Spinal Muscular Atrophy
The molecular basis has been established for only a few of the spinal muscular atrophies (SMAs). We have mapped and characterized a novel gene for spinal muscular atrophy in the cat. A full genome scan linkage resulted in identification of a ~140 kb deletion that abrogates expression of LIX1 on cat A1q (Fyfe et al. 2006). Though the function of LIX1 is unknown, the predicted secondary protein structure is compatible with a role in RNA metabolism. The feline SMA gene implicates a previously undetected mechanism of motor neuron maintenance and mandates its consideration as a novel candidate gene for human SMA when mutations in the known disease genes are not found.
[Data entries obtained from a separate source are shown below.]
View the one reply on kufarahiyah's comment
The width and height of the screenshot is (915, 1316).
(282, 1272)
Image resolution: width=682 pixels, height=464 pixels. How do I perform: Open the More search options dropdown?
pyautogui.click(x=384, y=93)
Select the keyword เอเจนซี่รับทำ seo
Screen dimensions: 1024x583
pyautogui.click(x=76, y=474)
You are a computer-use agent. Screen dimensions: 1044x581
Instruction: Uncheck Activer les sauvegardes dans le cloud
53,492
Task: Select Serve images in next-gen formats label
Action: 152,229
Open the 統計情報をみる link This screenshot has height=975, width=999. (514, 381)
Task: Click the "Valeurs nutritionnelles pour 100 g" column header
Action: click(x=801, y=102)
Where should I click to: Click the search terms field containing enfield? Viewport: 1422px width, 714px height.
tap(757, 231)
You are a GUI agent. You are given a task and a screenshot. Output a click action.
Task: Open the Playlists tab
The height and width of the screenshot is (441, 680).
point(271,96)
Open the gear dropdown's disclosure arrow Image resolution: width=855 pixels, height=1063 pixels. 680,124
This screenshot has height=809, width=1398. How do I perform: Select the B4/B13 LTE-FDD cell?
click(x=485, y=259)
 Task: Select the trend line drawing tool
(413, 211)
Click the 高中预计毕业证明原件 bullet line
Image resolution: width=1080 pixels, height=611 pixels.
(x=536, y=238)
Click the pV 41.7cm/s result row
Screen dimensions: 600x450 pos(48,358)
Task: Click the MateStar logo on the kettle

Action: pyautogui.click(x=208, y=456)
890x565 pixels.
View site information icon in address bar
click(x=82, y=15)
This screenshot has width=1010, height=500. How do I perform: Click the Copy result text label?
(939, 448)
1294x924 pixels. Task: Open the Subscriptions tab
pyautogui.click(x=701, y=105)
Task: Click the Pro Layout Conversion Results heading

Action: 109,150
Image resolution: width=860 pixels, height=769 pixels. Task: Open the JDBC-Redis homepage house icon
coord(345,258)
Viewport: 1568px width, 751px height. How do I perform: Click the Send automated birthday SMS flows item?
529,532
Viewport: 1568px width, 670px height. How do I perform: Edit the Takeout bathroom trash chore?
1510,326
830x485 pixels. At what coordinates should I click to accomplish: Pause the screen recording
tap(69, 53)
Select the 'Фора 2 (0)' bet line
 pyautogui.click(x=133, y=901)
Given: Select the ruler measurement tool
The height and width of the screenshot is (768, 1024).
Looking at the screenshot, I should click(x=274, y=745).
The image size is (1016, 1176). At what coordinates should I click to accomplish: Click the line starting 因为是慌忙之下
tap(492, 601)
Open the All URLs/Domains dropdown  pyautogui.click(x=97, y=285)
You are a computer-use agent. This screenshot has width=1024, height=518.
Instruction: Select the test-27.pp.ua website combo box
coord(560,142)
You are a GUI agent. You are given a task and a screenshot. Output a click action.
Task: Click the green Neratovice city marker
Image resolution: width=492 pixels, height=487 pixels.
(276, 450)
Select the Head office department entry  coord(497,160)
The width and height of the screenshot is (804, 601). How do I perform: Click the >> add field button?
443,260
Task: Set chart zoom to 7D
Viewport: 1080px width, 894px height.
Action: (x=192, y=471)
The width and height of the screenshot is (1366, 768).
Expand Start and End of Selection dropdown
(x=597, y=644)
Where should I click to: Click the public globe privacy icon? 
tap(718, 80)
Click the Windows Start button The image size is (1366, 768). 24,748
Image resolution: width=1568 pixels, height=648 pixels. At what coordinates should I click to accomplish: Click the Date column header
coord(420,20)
Mapping and Characterization of Genes Causative of Hair Color and Length Phenotypic Variation in the Cat
The coat color loci influence the development, maturation and migration of melanocytes as well as the synthesis of melanin and the formation, transport and transfer of melanosomes. Genes involved in the determination of melanosomes often have pleiotropic effects, which impact other important biochemical pathways. We have mapped and characterized four alleles associated with coat color variation in the cat (brown, cinnamon, Siamese, Burmese), which are products of two key enzymes of the melanogenic pathway, tyrosinase (TYR) and tyrosinase related protein 1 (TYRP1) (Schmidt-Kuntzel et al. 2005). Additionally, the mutation in melanophilin (MLPH) characterized for coat color dilution, dilute (Ishida et al. 2006), and four independent mutations in the fibroblast growth factor 5 gene (FGF-5), a major determinant in cell cycle control and a recognized oncogene, have been characterized as causative of the long hair phenotype in the cat (Keeler et al. submitted).
Development of a Forensic Genotyping System in the Cat
In 1997, utilizing ten short tandem repeat (STR) markers, we contributed to the establishment of a legal precedent for employing genetic individualization of animal tissue in homicide cases (Menotti-Raymond et al. 1997a; Menotti-Raymond et al. 1997b). With support from the National Institute of Justice, we have continued this research by developing an STR forensic typing system and genetic database of cat breeds for genetic individualization of cat specimens. A multiplex of 11 tetranucleotide repeat loci has been developed (Menotti-Raymond et al. 2005) and genotyped in a panel of 1040 cats representing 38 recognized breeds in the United States. The STR panel demonstrates good power for genetic individualization of domestic cat samples, moderate to high within cat breeds, with a probability of match (Pm) of 2.4E-06 - 1.3E-14, and high in outbred cats, (representing approximately 97% of household cats), with a Pm of 7.8E-13.
This page was last updated on 7/15/2008.